WHAT THE TASK ASKS: Transcribe the passage of the appellate opinion word for word, starting at "A jury found" and ending at "the Penal Code.".

--- START OF SUPPLIED TEXT ---

COURT OF APPEAL, FOURTH APPELLATE DISTRICT DIVISION ONE STATE OF CALIFORNIA
Jun 27, 2018
D072282 (Cal. Ct. App. Jun. 27, 2018)

Opinion

D072282

06-27-2018

THE PEOPLE, Plaintiff and Respondent, v. HAUATI FAANUNU, Defendant and Appellant.

Doris M. LeRoy, under appointment by the Court of Appeal, for Defendant and Appellant. Xavier Becerra, Attorney General, Gerald A. Engler, Chief Assistant Attorney General, Julie L. Garland, Assistant Attorney General, Charles C. Ragland and Alana C. Butler, Deputy Attorneys General, for Plaintiff and Respondent.


NOT TO BE PUBLISHED IN OFFICIAL REPORTS

California Rules of Court, rule 8.1115(a), prohibits courts and parties from citing or relying on opinions not certified for publication or ordered published, except as specified by rule 8.1115(b). This opinion has not been certified for publication or ordered published for purposes of rule 8.1115. (Super. Ct. No. SCE357222) APPEAL from a judgment of the Superior Court of San Diego County, Daniel G. Lamborn, Judge. Remanded for resentencing, and in all other respects affirmed. Doris M. LeRoy, under appointment by the Court of Appeal, for Defendant and Appellant. Xavier Becerra, Attorney General, Gerald A. Engler, Chief Assistant Attorney General, Julie L. Garland, Assistant Attorney General, Charles C. Ragland and Alana C. Butler, Deputy Attorneys General, for Plaintiff and Respondent.

A jury found Hauati Faanunu guilty of one count of first degree murder (Pen. Code, § 187, subd. (a)) and six counts of misdemeanor child endangerment (§ 273a, subd. (b)) after he shot and killed his wife in their home where the couple's six children were present. In connection with the murder conviction, the jury found that Faanunu personally and intentionally discharged a firearm in committing the murder (§ 12022.53, subd. (d).) The trial court sentenced Faanunu to a prison term of 50 years to life, with a 36-month determinate prison term for the misdemeanor counts to run concurrently.

Unless otherwise indicated, all further statutory references are to the Penal Code.

Faanunu raises three issues on appeal. First, he contends that the trial court erred by ruling that the victim's family members and friends could wear T-shirts during trial memorializing the victim. However, Faanunu concedes in his reply brief that he is unable to establish that the ruling caused any prejudice because there is no indication in the record that any of the spectators wore the T-shirts during trial. Second, Faanunu argues that we should remand this matter to the trial court for a new sentencing hearing for the trial court to decide whether to exercise its discretion to strike the firearm enhancement pursuant to newly enacted section 12022.53, subdivision (h). Third, Faanunu contends that insufficient evidence supports five of the six misdemeanor child endangerment convictions because the children at issue in those counts were not in the same room when Faanunu shot and killed their mother and did not see their mother's dead body.

We conclude that this matter should be remanded to allow the trial court to decide whether to exercise its discretion to strike the firearm enhancement pursuant to the newly enacted section 12022.53, subdivision (h), but that Faanunu's remaining contentions lack merit. Accordingly, this matter is remanded for resentencing for the limited purpose of considering whether the firearm enhancement should be stricken, and in all other respects the judgment is affirmed.

I.

--- END OF SUPPLIED TEXT ---
--- START OF DATASET EXCERPT ---

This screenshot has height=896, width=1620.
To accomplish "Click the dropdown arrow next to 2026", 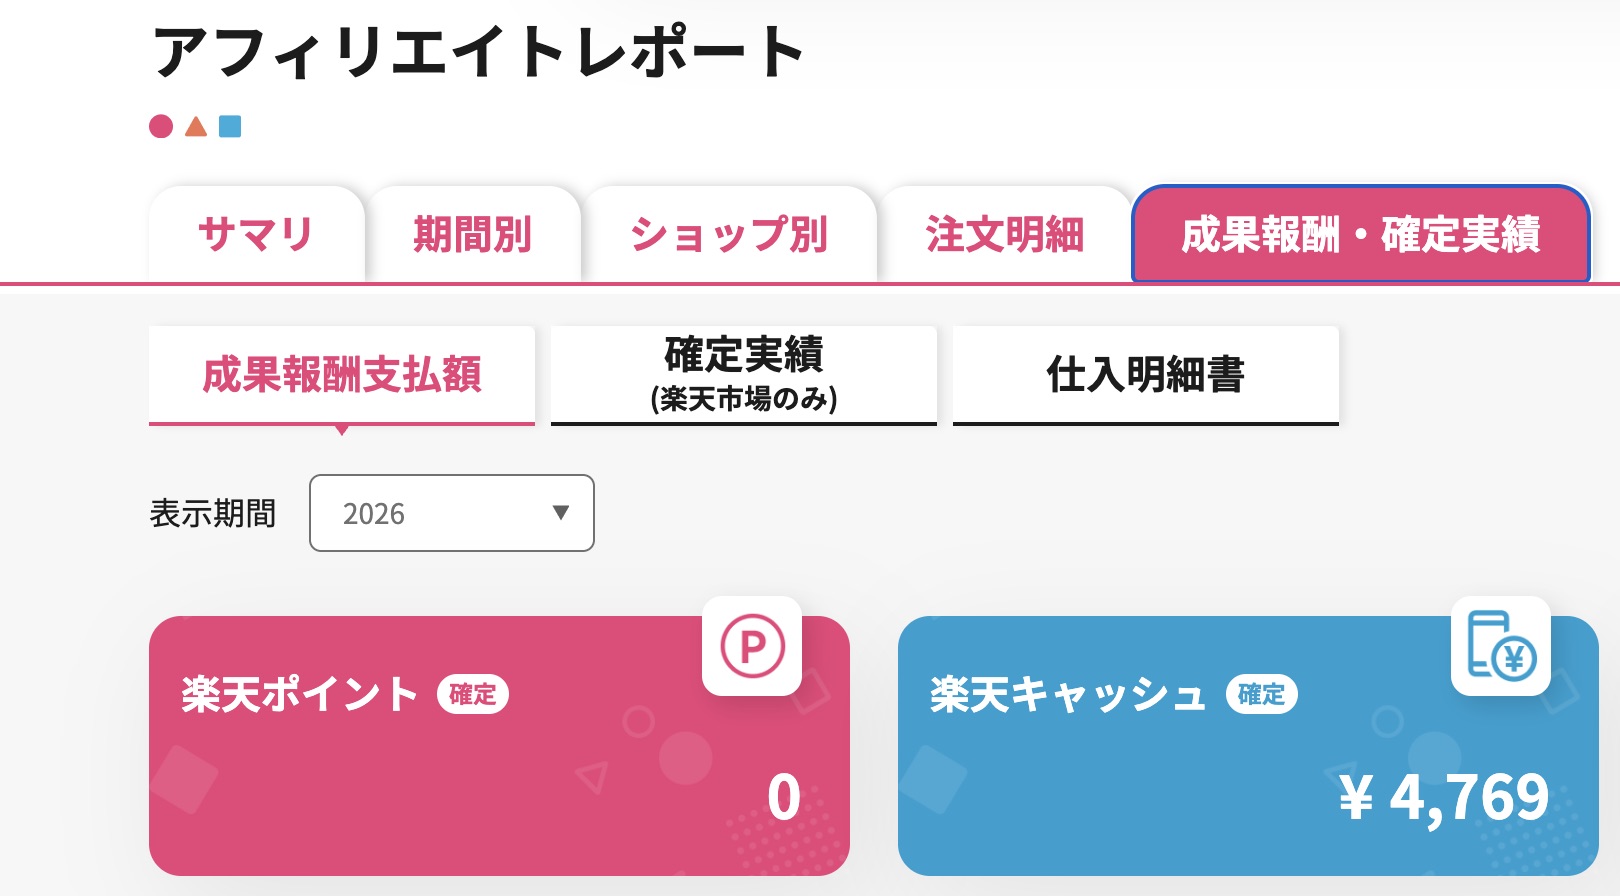I will [561, 513].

--- END OF DATASET EXCERPT ---

SOLVED PROBLEM:
A jury found Hauati Faanunu guilty of one count of first degree murder (Pen. Code, § 187, subd. (a)) and six counts of misdemeanor child endangerment (§ 273a, subd. (b)) after he shot and killed his wife in their home where the couple's six children were present. In connection with the murder conviction, the jury found that Faanunu personally and intentionally discharged a firearm in committing the murder (§ 12022.53, subd. (d).) The trial court sentenced Faanunu to a prison term of 50 years to life, with a 36-month determinate prison term for the misdemeanor counts to run concurrently.

Unless otherwise indicated, all further statutory references are to the Penal Code.